Bis Anfang des Jahres habe ich auch noch wie MarkOh argumentiert. Mit den Gesetzesänderungen dieses Jahres sieht das anders aus. Niemand muss vor einem Umzug bei der ArGe um Erlaubnis bitten, aber wer ohne Zustimmung umzieht hat ggfs. Konsequenzen zu tragen.

Die sehen bei über 25-Jährigen so aus, dass bei unerlaubtem Umzug in eine teurere Wohnung, auch wenn die Kosten angemessen wären, nur noch die ehemalige Miete weitergezahlt wird, nicht die aktuelle Miete.

Unter 25-Jährige, die ohne Zustimmung umziehen, erhalten keine Wohnkosten mehr erstattet.

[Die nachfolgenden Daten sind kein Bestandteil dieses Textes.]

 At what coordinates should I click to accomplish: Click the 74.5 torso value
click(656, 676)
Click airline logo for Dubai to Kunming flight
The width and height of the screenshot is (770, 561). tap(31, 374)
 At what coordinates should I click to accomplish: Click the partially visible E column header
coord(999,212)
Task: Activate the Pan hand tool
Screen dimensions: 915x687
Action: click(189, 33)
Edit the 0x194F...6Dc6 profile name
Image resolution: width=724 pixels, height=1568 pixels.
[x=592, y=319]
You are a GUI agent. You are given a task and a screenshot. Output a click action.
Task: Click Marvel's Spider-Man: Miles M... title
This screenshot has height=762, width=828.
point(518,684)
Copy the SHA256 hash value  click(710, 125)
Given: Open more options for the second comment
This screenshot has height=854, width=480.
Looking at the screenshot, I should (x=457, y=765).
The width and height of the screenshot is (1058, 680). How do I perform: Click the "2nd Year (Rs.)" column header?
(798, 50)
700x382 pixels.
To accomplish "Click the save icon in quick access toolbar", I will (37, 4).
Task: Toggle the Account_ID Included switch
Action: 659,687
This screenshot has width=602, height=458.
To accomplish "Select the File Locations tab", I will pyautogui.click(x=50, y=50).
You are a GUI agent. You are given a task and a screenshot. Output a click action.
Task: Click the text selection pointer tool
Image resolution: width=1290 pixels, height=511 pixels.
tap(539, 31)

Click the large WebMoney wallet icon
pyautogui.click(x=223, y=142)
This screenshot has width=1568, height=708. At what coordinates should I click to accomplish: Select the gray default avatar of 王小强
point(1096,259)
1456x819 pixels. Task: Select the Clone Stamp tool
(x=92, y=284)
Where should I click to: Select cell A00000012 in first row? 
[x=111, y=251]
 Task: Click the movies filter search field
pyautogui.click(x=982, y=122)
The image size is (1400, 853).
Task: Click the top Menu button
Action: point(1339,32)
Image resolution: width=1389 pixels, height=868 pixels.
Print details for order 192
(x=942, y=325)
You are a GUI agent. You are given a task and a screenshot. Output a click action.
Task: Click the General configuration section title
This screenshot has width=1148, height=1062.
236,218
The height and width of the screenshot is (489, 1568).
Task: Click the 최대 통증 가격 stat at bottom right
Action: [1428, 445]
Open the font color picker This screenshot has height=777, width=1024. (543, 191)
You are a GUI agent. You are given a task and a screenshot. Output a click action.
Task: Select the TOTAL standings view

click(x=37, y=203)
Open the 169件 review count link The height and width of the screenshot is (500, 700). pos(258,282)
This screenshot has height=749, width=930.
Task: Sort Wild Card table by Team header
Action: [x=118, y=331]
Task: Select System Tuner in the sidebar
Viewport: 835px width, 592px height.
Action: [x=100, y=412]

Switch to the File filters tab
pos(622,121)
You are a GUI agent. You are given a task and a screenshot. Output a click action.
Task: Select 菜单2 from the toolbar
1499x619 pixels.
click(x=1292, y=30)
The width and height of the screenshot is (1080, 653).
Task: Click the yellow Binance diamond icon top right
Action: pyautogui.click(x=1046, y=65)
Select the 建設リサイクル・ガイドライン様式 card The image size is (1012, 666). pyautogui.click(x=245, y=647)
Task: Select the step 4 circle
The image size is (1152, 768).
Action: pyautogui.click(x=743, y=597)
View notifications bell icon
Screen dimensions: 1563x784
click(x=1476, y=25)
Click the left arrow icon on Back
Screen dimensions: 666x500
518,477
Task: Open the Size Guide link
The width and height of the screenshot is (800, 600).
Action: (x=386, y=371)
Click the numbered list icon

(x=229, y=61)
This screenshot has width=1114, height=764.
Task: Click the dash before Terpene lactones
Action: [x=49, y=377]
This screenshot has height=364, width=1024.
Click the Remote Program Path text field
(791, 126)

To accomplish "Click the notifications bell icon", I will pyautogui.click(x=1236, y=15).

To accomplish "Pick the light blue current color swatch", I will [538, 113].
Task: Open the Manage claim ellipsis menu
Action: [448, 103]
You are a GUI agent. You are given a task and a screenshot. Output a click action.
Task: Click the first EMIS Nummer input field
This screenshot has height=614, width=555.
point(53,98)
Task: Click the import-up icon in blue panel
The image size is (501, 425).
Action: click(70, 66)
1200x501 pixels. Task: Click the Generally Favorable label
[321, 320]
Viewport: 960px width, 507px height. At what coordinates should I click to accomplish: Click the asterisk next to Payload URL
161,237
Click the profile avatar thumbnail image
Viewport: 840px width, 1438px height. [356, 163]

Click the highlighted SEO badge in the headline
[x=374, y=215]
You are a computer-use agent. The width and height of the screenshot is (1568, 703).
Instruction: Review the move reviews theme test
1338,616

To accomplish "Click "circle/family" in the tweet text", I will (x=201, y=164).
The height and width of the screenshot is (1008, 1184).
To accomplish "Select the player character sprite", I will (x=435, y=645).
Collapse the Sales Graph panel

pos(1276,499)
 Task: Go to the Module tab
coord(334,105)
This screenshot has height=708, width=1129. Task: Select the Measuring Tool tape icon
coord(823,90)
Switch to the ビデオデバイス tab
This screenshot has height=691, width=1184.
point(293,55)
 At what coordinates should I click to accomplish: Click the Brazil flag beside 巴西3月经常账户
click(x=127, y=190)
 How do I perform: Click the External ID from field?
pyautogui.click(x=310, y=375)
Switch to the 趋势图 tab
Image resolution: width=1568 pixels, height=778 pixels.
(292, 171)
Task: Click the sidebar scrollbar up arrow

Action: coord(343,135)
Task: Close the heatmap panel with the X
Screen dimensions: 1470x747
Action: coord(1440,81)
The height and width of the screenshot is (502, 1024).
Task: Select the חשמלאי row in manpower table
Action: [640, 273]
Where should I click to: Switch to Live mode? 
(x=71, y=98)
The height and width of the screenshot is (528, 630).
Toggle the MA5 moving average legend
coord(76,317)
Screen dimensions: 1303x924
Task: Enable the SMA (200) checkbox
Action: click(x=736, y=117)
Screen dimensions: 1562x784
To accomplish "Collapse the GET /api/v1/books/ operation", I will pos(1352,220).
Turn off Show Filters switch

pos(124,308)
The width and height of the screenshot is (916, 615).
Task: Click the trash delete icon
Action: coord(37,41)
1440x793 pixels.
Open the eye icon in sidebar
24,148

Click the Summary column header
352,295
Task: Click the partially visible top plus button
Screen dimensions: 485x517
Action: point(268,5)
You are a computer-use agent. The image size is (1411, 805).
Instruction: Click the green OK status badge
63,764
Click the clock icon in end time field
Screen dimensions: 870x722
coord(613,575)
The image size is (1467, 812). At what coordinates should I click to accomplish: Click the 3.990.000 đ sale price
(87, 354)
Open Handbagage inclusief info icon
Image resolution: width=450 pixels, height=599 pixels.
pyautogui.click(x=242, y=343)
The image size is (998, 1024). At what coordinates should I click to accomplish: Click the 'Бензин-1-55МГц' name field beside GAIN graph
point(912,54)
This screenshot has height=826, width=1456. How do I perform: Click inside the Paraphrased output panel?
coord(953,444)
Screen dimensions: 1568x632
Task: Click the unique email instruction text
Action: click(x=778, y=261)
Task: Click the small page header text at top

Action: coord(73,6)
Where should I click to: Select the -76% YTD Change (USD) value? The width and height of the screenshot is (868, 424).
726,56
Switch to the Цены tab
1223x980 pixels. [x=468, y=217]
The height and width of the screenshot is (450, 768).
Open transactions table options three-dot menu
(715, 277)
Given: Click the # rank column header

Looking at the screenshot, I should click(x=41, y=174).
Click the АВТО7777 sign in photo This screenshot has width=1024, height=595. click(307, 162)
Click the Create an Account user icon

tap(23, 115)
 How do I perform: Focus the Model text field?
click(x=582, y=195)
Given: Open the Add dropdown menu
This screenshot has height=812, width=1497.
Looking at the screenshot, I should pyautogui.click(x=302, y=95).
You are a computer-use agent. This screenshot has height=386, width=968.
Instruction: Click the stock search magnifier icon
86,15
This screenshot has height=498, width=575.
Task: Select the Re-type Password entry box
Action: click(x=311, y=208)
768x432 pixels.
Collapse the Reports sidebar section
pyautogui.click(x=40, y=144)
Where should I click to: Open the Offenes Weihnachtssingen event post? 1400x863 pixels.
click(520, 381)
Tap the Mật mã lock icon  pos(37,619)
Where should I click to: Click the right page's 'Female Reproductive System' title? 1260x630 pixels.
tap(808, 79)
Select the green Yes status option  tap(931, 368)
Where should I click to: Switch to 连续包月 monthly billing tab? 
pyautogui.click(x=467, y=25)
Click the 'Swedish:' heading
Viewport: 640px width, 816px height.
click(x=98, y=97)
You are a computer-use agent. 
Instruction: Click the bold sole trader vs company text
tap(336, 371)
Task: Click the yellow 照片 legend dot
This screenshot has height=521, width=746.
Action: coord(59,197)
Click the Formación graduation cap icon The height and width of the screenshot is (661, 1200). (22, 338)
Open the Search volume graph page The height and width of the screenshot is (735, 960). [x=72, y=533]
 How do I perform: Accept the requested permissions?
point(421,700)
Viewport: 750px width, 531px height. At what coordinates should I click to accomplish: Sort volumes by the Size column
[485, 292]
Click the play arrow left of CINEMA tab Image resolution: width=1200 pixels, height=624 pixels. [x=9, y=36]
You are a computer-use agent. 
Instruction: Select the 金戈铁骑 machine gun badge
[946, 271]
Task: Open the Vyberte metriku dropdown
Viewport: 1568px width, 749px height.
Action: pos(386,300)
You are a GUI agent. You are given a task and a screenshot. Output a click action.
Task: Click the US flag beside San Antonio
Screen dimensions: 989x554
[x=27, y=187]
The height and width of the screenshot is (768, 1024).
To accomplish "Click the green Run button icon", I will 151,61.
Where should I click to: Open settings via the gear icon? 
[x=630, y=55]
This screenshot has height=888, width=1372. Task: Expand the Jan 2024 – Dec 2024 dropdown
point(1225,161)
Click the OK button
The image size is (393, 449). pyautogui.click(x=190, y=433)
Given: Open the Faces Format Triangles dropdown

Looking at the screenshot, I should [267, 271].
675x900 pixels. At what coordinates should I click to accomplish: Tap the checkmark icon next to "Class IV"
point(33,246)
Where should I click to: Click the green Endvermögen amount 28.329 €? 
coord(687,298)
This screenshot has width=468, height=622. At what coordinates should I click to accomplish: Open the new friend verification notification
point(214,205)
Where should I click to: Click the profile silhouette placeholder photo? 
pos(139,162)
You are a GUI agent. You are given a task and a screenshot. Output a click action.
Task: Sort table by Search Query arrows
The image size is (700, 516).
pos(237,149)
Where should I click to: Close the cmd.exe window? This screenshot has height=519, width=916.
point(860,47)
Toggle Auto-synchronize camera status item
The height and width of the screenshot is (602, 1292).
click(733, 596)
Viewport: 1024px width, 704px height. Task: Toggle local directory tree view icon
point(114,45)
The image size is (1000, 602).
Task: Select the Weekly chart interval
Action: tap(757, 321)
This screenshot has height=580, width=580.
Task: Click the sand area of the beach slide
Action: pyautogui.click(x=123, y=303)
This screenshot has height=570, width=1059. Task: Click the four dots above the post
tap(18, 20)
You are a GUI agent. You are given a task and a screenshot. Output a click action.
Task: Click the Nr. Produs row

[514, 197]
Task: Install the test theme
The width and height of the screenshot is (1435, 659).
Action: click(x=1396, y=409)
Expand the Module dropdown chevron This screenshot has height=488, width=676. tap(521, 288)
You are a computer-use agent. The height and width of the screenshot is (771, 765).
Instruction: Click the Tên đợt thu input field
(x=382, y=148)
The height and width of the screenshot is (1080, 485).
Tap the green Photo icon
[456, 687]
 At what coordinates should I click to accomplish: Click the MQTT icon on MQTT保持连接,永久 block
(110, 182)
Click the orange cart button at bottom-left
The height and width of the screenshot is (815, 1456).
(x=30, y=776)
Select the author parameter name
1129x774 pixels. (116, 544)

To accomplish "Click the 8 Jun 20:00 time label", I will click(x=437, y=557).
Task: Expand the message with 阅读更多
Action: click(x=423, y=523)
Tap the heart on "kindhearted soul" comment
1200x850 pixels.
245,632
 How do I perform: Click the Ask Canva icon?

Nachzulesen im SGBII, §22:

§ 22 - Leistungen für Unterkunft und Heizung
(1) 1 1Leistungen für Unterkunft und Heizung werden in Höhe der tatsächlichen Aufwendungen erbracht, soweit diese angemessen sind.
2Erhöhen sich nach einem nicht erforderlichen Umzug die angemessenen Aufwendungen für Unterkunft und Heizung, werden die Leistungen weiterhin nur in Höhe der bis dahin zu tragenden Aufwendungen erbracht.
...
(2a) 3 1Sofern Personen, die das 25. Lebensjahr noch nicht vollendet haben, umziehen, werden ihnen Leistungen für Unterkunft und Heizung für die Zeit nach einem Umzug bis zur Vollendung des 25. Lebensjahres nur erbracht, wenn der kommunale Träger dies vor Abschluss des Vertrages über die Unterkunft zugesichert hat.


von hamburgerin01 am 21.09.2006 13:52
Status: Tao (10052 Beiträge)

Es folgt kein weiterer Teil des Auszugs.